I have one on my 220v table saw and one on my 110v router plug. There are 3 terminals in and 3 out (right side, left side) Run the Hot (black) and the neutral (white) through the switch (if you have a grey or solid wire ground, don't cut it.), so that both sides are cut when the switch is off. No chance of getting you fried that way. Unless there is some reason why you might want to change all that, just replace the switch with the new switch.

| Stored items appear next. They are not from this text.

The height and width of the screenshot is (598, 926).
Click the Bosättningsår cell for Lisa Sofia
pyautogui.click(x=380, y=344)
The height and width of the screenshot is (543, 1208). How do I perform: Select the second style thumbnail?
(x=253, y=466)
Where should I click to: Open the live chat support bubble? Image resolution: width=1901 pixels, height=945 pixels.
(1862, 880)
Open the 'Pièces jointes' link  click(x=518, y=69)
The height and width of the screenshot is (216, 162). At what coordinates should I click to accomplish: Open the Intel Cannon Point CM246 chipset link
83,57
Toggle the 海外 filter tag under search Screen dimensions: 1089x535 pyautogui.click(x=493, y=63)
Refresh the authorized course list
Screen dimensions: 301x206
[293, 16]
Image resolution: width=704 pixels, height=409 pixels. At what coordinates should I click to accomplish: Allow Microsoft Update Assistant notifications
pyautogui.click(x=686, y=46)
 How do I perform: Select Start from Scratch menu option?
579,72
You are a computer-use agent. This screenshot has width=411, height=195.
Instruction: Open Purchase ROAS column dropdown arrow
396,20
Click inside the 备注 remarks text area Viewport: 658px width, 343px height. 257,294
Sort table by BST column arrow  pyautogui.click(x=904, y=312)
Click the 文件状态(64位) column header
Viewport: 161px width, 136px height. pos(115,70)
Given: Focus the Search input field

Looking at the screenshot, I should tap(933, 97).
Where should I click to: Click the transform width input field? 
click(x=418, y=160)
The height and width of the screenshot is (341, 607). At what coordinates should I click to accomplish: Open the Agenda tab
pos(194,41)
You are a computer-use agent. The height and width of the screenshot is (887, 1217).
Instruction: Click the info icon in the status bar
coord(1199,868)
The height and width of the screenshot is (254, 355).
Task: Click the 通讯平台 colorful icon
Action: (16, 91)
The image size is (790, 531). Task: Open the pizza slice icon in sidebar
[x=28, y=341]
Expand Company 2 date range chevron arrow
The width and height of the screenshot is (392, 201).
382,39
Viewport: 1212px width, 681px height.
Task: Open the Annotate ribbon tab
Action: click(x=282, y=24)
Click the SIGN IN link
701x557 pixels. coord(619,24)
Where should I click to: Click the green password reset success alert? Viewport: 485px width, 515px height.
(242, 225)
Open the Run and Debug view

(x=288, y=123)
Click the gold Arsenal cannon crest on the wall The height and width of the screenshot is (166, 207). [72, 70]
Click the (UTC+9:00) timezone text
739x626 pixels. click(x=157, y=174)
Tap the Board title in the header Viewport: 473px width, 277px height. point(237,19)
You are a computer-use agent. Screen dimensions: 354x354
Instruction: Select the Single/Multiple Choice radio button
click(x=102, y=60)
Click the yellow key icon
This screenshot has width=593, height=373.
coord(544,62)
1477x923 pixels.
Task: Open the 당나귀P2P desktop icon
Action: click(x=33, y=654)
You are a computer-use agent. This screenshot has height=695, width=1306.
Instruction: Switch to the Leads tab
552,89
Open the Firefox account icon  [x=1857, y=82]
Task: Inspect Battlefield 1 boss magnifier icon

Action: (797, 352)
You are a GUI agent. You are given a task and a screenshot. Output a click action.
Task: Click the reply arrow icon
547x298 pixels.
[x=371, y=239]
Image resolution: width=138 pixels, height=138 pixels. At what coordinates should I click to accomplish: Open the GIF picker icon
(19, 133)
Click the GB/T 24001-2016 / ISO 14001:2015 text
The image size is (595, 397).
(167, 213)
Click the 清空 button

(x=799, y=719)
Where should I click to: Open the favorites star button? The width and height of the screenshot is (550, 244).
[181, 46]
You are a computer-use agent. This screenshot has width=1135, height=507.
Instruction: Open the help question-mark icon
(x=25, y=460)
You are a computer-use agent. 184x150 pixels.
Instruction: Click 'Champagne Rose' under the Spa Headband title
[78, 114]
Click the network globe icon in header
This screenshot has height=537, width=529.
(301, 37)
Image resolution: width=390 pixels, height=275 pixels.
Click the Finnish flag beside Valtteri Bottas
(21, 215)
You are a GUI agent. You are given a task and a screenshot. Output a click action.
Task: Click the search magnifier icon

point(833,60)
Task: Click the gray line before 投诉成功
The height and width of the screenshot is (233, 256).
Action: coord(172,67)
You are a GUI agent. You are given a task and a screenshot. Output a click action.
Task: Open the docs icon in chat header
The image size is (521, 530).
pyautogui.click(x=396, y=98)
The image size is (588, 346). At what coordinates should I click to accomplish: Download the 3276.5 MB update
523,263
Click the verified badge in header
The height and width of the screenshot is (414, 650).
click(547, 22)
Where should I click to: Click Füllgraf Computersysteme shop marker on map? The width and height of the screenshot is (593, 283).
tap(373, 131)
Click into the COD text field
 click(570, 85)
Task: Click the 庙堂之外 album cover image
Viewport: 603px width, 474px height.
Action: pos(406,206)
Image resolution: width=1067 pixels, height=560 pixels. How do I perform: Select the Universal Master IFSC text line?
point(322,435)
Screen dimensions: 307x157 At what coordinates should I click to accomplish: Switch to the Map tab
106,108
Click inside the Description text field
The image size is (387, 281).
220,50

It is quite easy to do. I love mine, because I can knee it when my hands are busy. Send me a note, and if you are struggling to do this. I will send you a picture of mine tomorrow.


----------



## justinwdemoss (Jun 22, 2010)

Thanks for the help. If its not too much trouble, i would love to see a pic. What would you recommend grounding the cords to? The body of the saw going in from the power and going out to the motor?

Justin


----------



## TopamaxSurvivor (May 2, 2008)

All metalic parts need to be grounded. If the wire is stranded, as most cords are, use a crimp on connector or a lug with a screw in it Think of the ground as the brakes for your car. Would you drive without brakes?


----------



## traupmann (Oct 8, 2010)

Sorry, I have been laying brick pavers all day and am exhausted. 
Quickly though. there are 3 screw terminals on each side. 
If you are replacing the original switch, crimp on a connector that fits the terminal (small)
Wire the black and white wire from the machine to the switch.
Wire the black and the white wire from the plug to the other side of the switch on corresponding terminals.
This should be quite easy, but if you are in doubt then find someone with some rudimentary knowledge of wiring a switch-or an electrician if you want to be quite safe.


----------



## justinwdemoss (Jun 22, 2010)

Chas,

Thanks a lot, that was my plan, I just wanted to double check. One last thing though, what did you do with the ground wire. The switch has a place to ground on the load side (from the power cord), but what about the ground on line to the motor? Can I attach it to the same ground as the power cord?


----------



## traupmann (Oct 8, 2010)

Do not have a break in the ground wire! Do not run it through the 'switch' in a manner that it will break the ground circuit. Only attach the ground to the switch (at bottom) on the appropriate location to the ground circuit. The ground circuit should be run to the motor and ground the housing. The Idea for the 3rd line or ground is for safety. Do not 'open' it by connecting it to a switched terminal. If there is no line ground line going to the motor, you can run a 3rd wire there or simply clamp it under a bolt head on the table.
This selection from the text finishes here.